Todo es posible

Desde el suelo

A la gente joven el golpe del 23-F le suena lo mismo que a mí la guerra de Cuba cuando tenía su edad. Los más respetuosos intentan disimular el tedio cuando el abuelo les cuenta la batallita del frustrado golpe militar de Tejero y sus secuaces. Los más críticos manifiestan su hartazgo por tanta matraca como estamos dando con la conmemoración del trigésimo aniversario y, además, no se creen una sola palabra de lo que contamos. Sospechan que aquello fue un simulacro organizado por los poderes fácticos (herederos y continuadores del régimen, militares franquistas y servicios secretos con apoyo de la CIA) para atemorizarnos todavía más de lo que estábamos.
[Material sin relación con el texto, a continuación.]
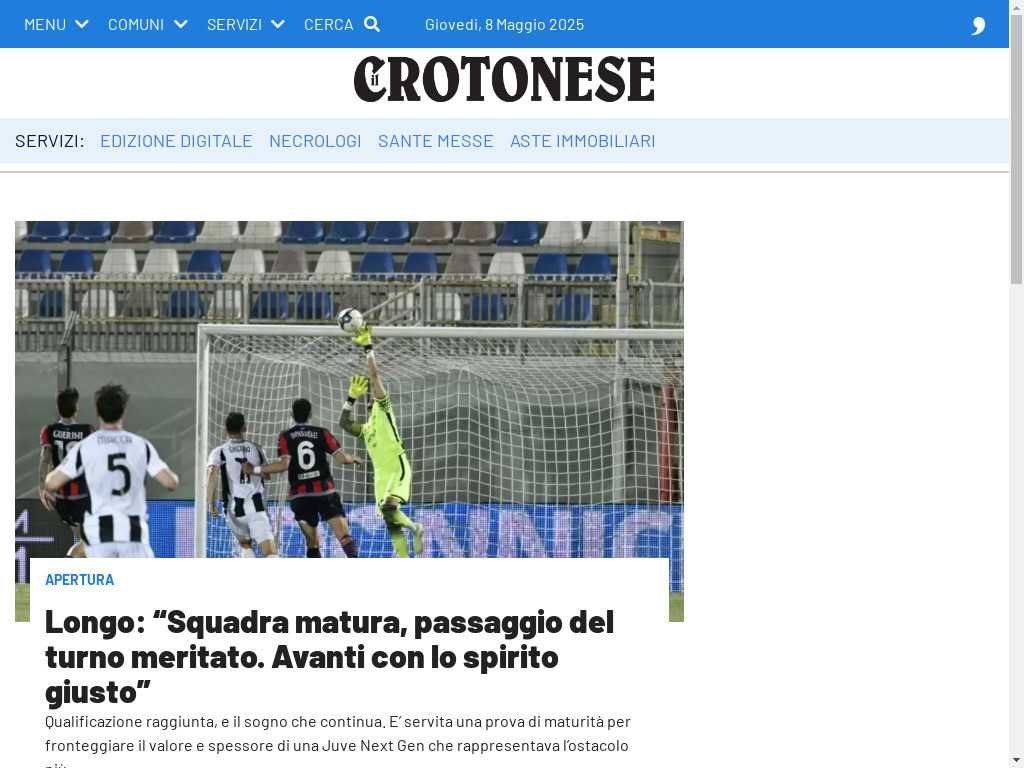Click the comma-shaped icon in top bar

tap(978, 25)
El golpe triunfó, según su criterio, porque cumplió su objetivo de meternos el miedo en el cuerpo para varios años. Qué clase de democracia era esa, de la que presumimos tanto, cuando un puñado de guardias civiles pega cuatro gritos y cinco tiros, y los diputados acatan la orden del tirarse al suelo sin rechistar, excepto los tres que no se arrugaron.
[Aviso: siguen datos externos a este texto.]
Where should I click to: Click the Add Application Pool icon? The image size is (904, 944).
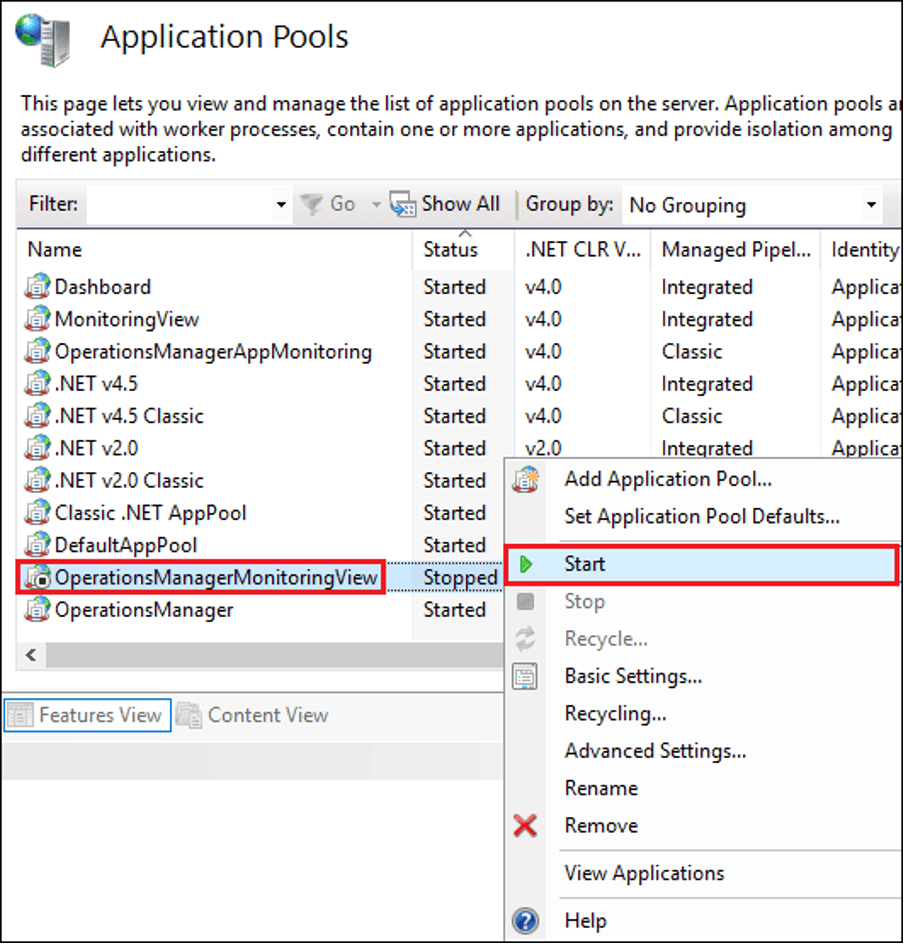click(x=525, y=480)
La anterior parrafada es un acuse de recibo de los mensajes que me han llegado por contar que considero un privilegio profesional haber vivido el 23-F tirada en el suelo del Congreso. Hasta entonces, la mayoría de los periodistas de la época criticábamos sin piedad a Adolfo Suárez, su reforma política y la exasperante lentitud con la que se producían los cambios en aquel tibio e insuficiente proceso democrático. La noche del 23-F se vieron los riesgos de tensar más la cuerda. Al fracasar la intentona golpista, la Transición se aceleró y nos dimos cuenta de que la democracia, aunque frágil, merecía la pena.